Пушкин писал иногда и о муже. Как комендант Рижской крепости, тот близок был к генерал- губернатору маркизу Паулуччи и мог что-нибудь знать «об отеческом надзоре господина Адеркаса». Осипова обещала при случае обо всем этом разведать и передавала Пушкину разные слухи, шедшие от Ермолая Федоровича. Но самой Керн Пушкин о муже писал по-другому — начистоту: «Что подагра вашего супруга? Надеюсь, что у него был славный припадок на другой день после вашего приезда. Поделом ему! Если бы вы знали, какое отвращение, смешанное с почтением, чувствую я к этому человеку!» И в другой раз: «Боже меня избави проповедовать мораль, но все же к мужу должно питать уважение, иначе никто не захотел бы быть мужем. Не притесняйте очень это ремесло — оно необходимо на свете… Постарайтесь же хотя бы мало-мальски наладить отношения с этим проклятым г. Керном. Прекрасно понимаю, что это, должно быть, не великий гений, но наконец он также и не вовсе дурак».

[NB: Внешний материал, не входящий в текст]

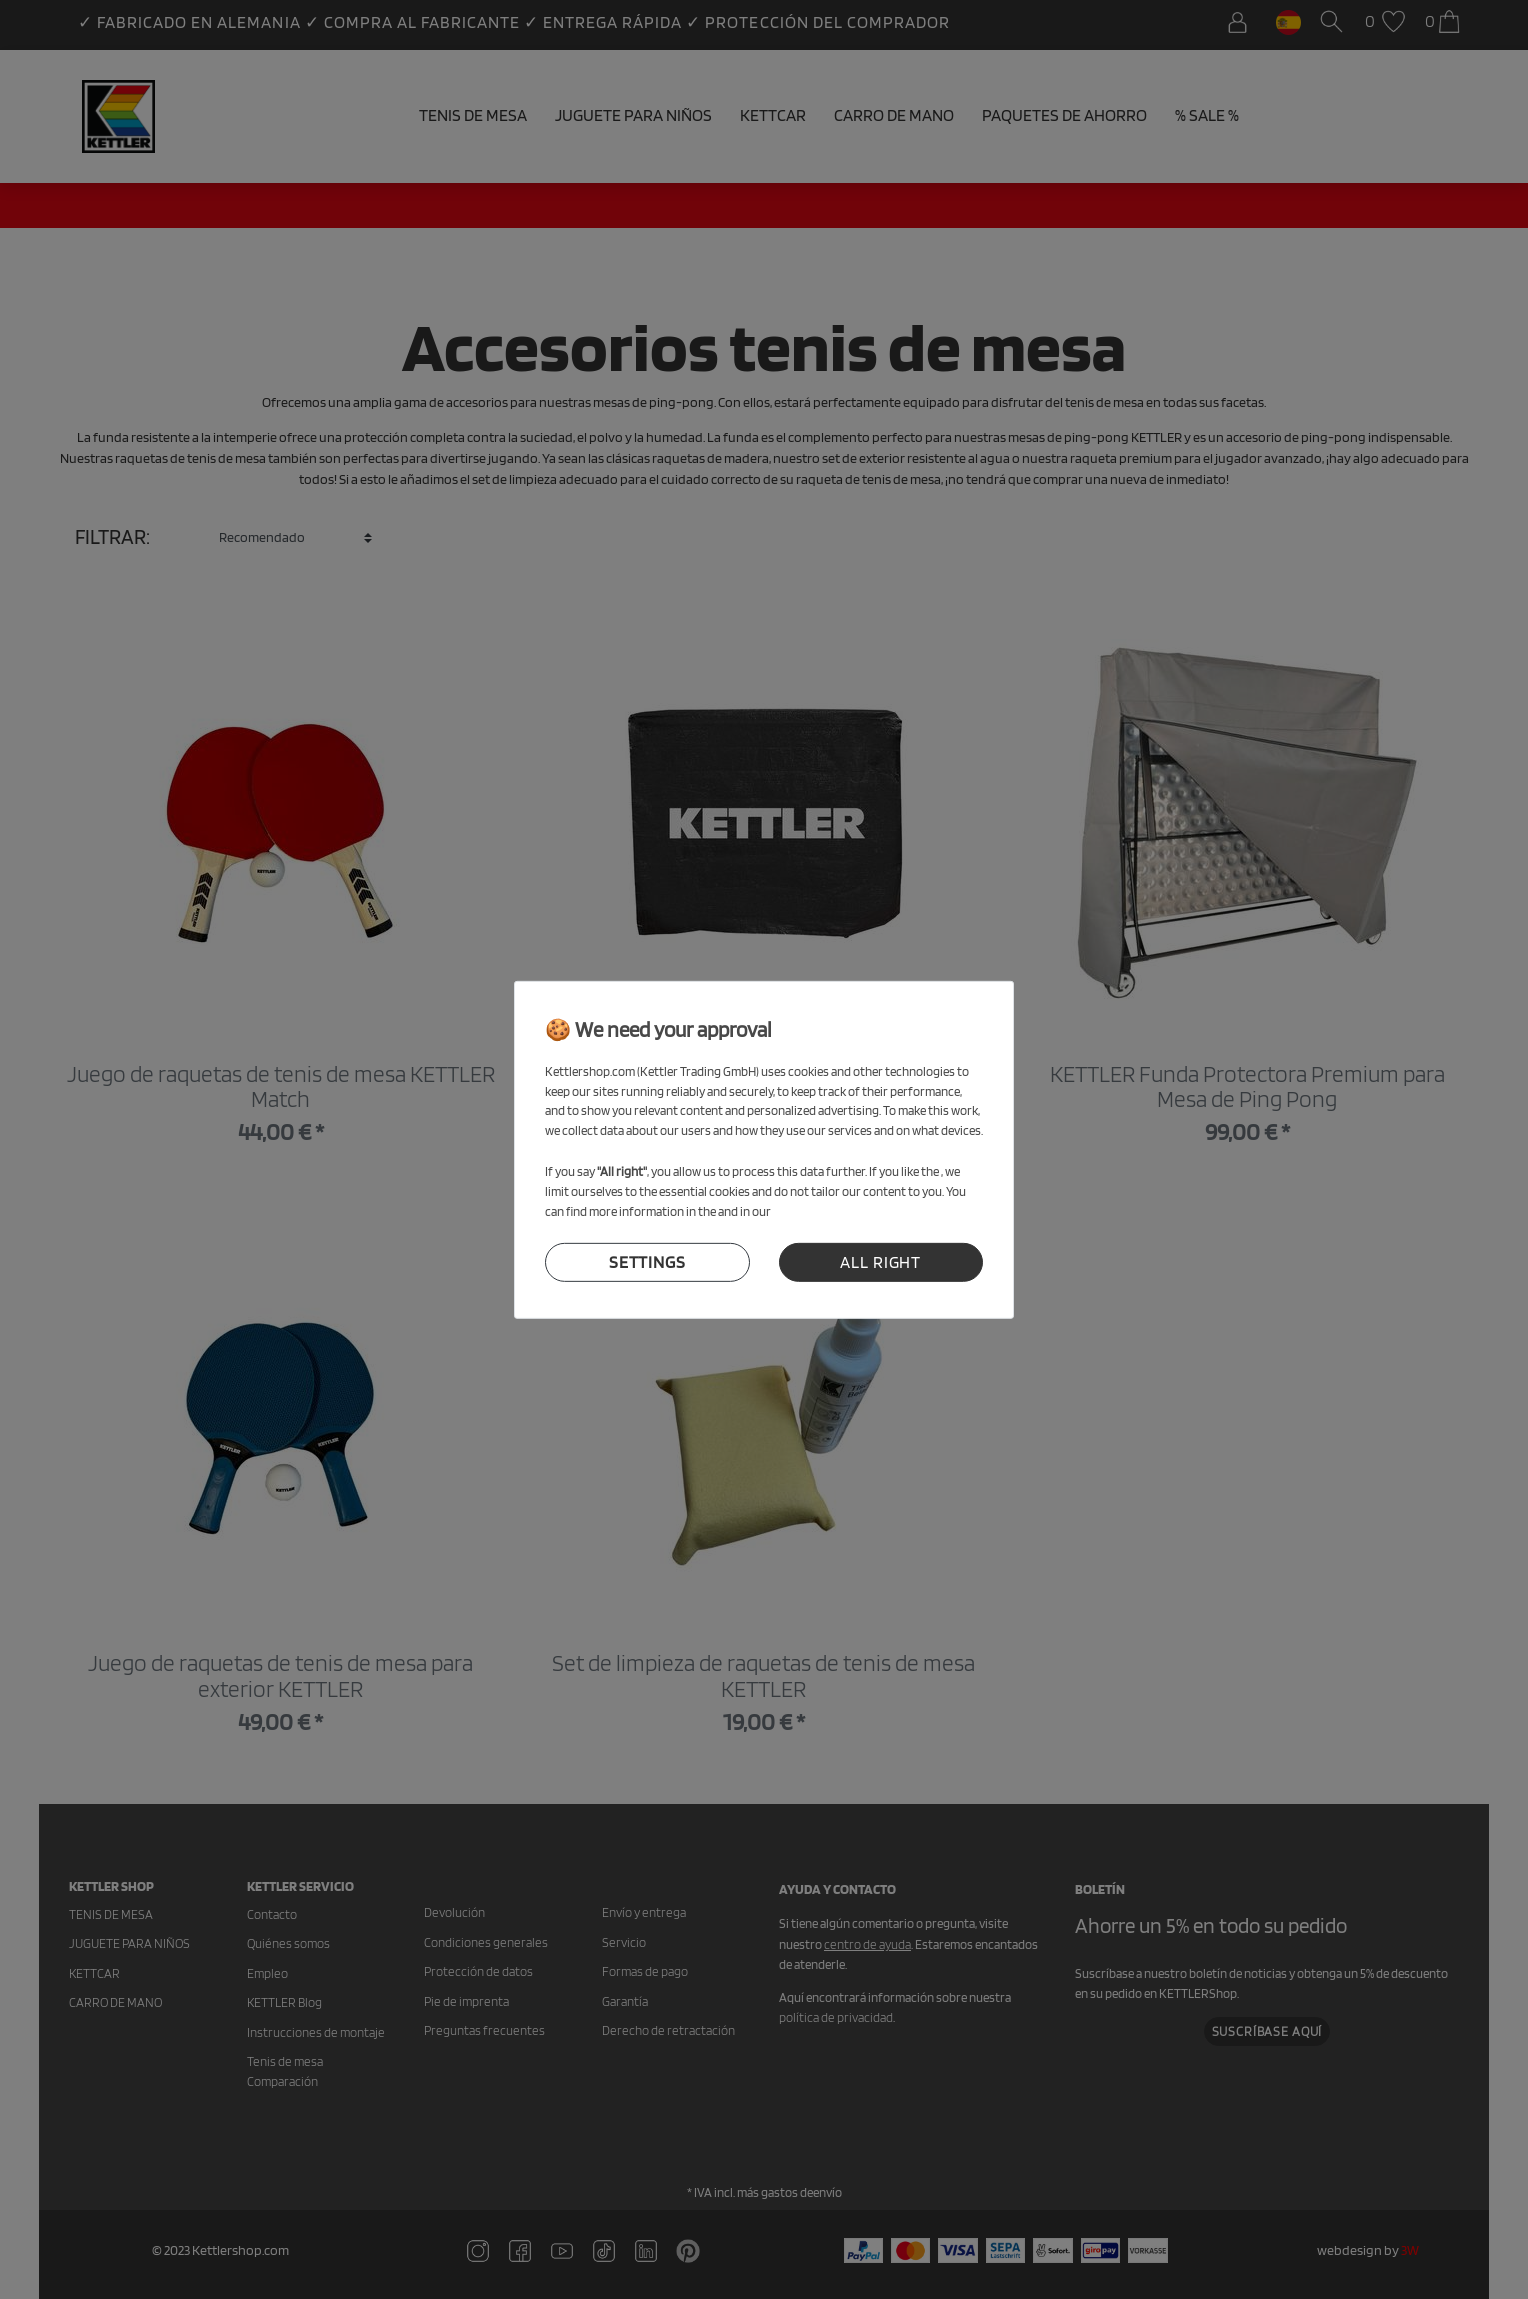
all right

О непосредственном чувстве своем в письмах к Анне Петровне Пушкин писал горячо и изливался со всей непосредственностью, в которой одинаково ярко блистала и любовная страсть, охватывавшая его порою с бешеной силой, и несдержанный острый сарказм, близкий к цинической откровенности. И то и другое было развязано в нем общею болью: не заживала и не затягивалась свежая рана, нанесенная ему этой возможной и вероятною близостью Керн к царю Александру, пересекшему даже его личную жизнь…
Пока пребывала Анна Петровна в Тригорском и он еще ничего не подозревал об этой ее юной истории, чувства в нем были немы и замкнуты, он как бы боялся словами нарушить очарование, шедшее на него от молодой женщины. Скорей он себе позволял грубую шутку в духе Родзянки, ибо это был всего лишь словесный цинизм, простая условность, в конце концов никак не вторгавшаяся в другое его, настоящее чувство.
Теперь это все стало иначе, робость прошла, обе стихии проникали одна другую, и его опаляло дыхание страсти, жаждавшей обладания. Перед ним теперь обнажился исток всего будущего существования Анны Петровны. Ее украинский деревенский роман переставал быть случайностью. И вместе с тем удачные полтавские «маневры» царя возбуждали в нем чувство ожесточенной гадливости, тень от которой, пусть вовсе несправедливо (Пушкин и сам это знал), падала все же и на Анну Петровну. «Перечитываю ваше письмо вдоль и поперек и говорю: милая! прелесть! божественная! а потом: ах мерзкая!»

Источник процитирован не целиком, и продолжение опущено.